Leaving aside the issue of data also held in the Ehcache nodes, let us look at the server side consistency of the Terracotta Server Array (TSA).
Server Deployment Topology
Large datasets are handled with partitions which are managed automatically using a consistent hashing algorithm once a set of “stripes” are defined in the <tc-config>. There is no dynamic resizing of clusters, so the consistent hash always resolves to the same stripe. The TSA is typically deployed with a pair of servers per partition of data, which is known in the <tc-config> as a Mirror Group. A mirror group has an active server which handles all requests for that partition and a mirror server, or hot standby, which does not service any requests. The active server propagates changes to the mirror server. In the language of consistency protocols, the active and mirror are replicas - they should contain the same data.
Restating in terms of Quorum based replicated-write protocols
To use the terminology from Gifford (1979), a storage system has N storage replicas. A write is a W. A read is an R. The server-side storage system will be strongly consistent if:
R + W > N
W > N/2
In Terracotta, there is one active and one mirror. The acknowledgement is not sent until all have been written to. We always read from only one replica, the Active. So R = 1, W = 2, N = 2. Substituting the terms of R + W > N, we get 1 + 2 > 2, which is clearly true. And for W > N/2 we get 2 > 2/2 => 2 > 1 which is clearly true. Therefore we are strongly consistent server side.
Because data is also held in Ehcache nodes, and Ehcache nodes are what application code interacts with, there is more to the story than consistency in the TSA. Werner Vogel’s seminal “Eventually Consistent” paper presented standard terms for client-side consistency and a way of reasoning about whether that consistency can be achieved in a distributed system. This paper in turn referenced Tannenbaum’s Distributed Systems: Principles and Paradigms (2nd Edition).
Tannenbaum was popularising research work done on Bayou, a database system. See page 290 of “Distributed Systems, Principles and Paradigms” by Tannenbaum and Van Steen for detailed coverage of this material.

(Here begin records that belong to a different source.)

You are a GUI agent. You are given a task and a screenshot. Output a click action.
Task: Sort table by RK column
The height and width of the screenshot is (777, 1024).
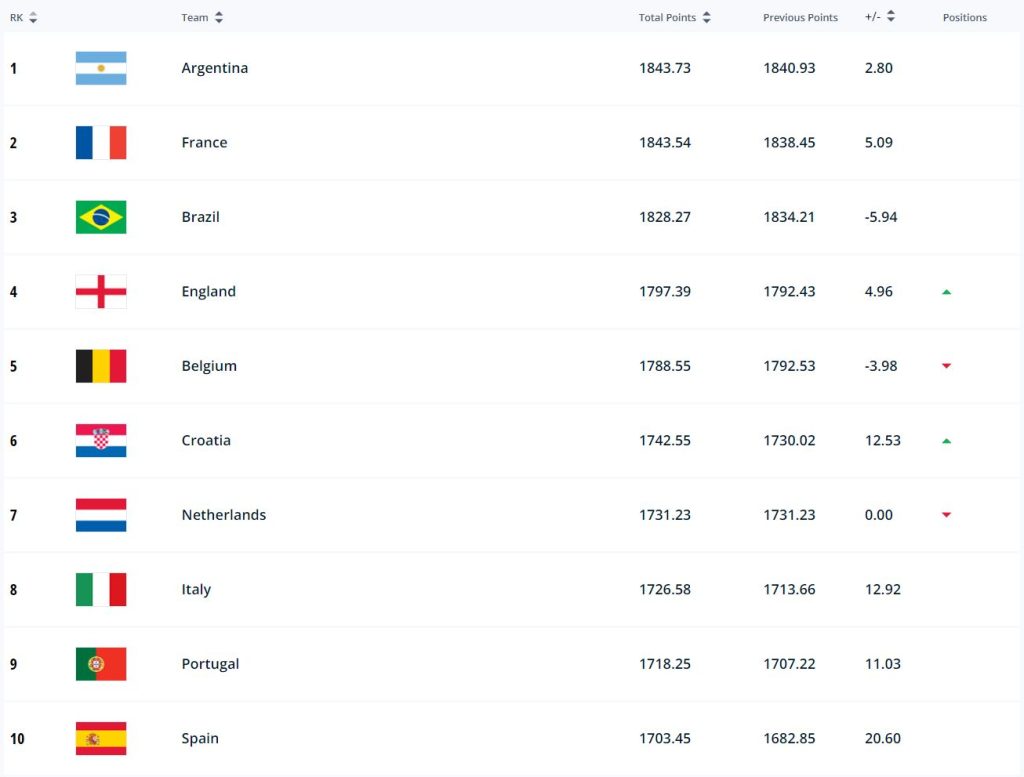coord(23,18)
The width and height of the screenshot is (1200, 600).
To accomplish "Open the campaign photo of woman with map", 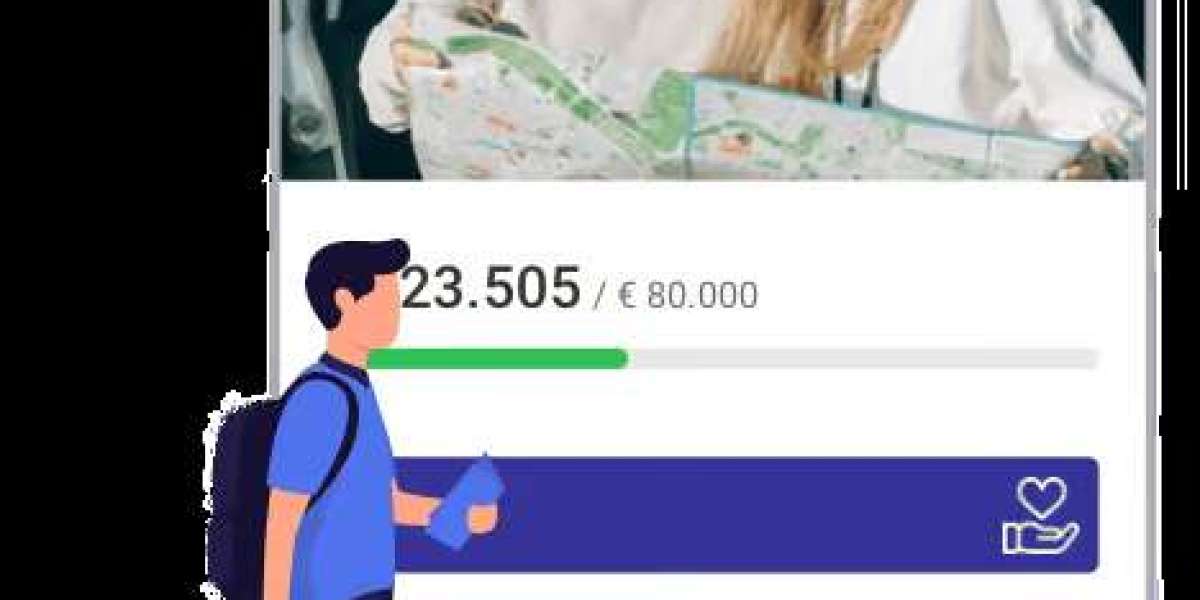I will click(712, 90).
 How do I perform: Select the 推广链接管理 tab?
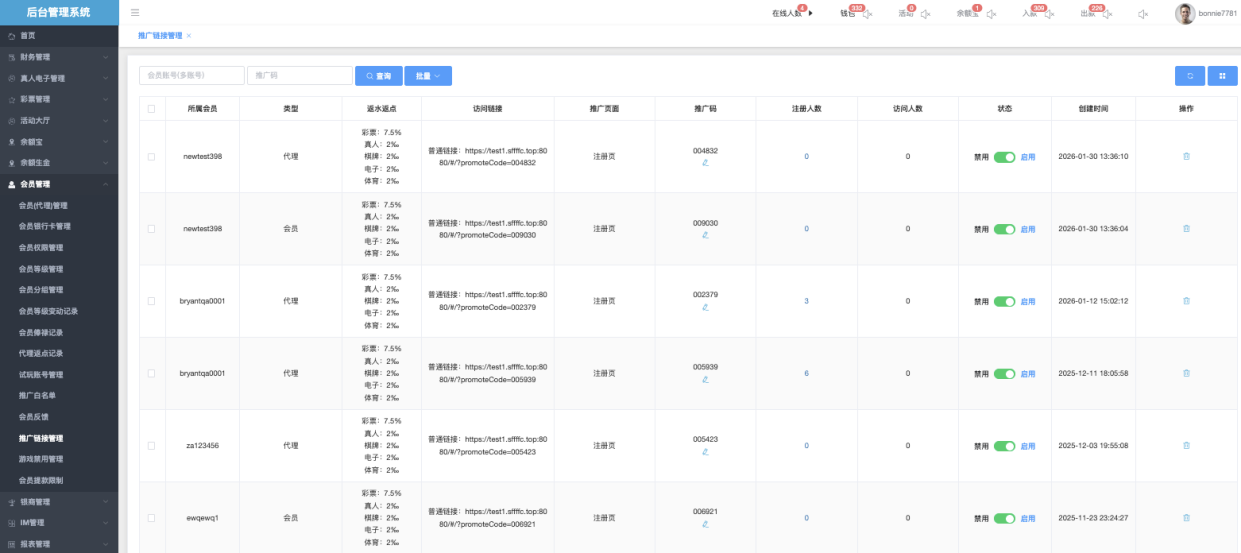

Before explaining our consistency modes, we need to explain the standard components of the reference model, which is an abstract model of a distributed system that can be used for studying interactions.
- A storage system. The storage system consists of data stored durably in one server or multiple servers connected via a network. In Ehcache, durability is optional and the storage system might simply be in memory.
- Client Process A. This is a process that writes to and reads from the storage system.
- Client Processes B and C. These two processes are independent of process A and write to and read from the storage system. It is irrelevant whether these are really processes or threads within the same process; what is important is that they are independent and need to communicate to share information. Client-side consistency has to do with how and when observers (in this case the processes A, B, or C) see updates made to a data object in the storage systems.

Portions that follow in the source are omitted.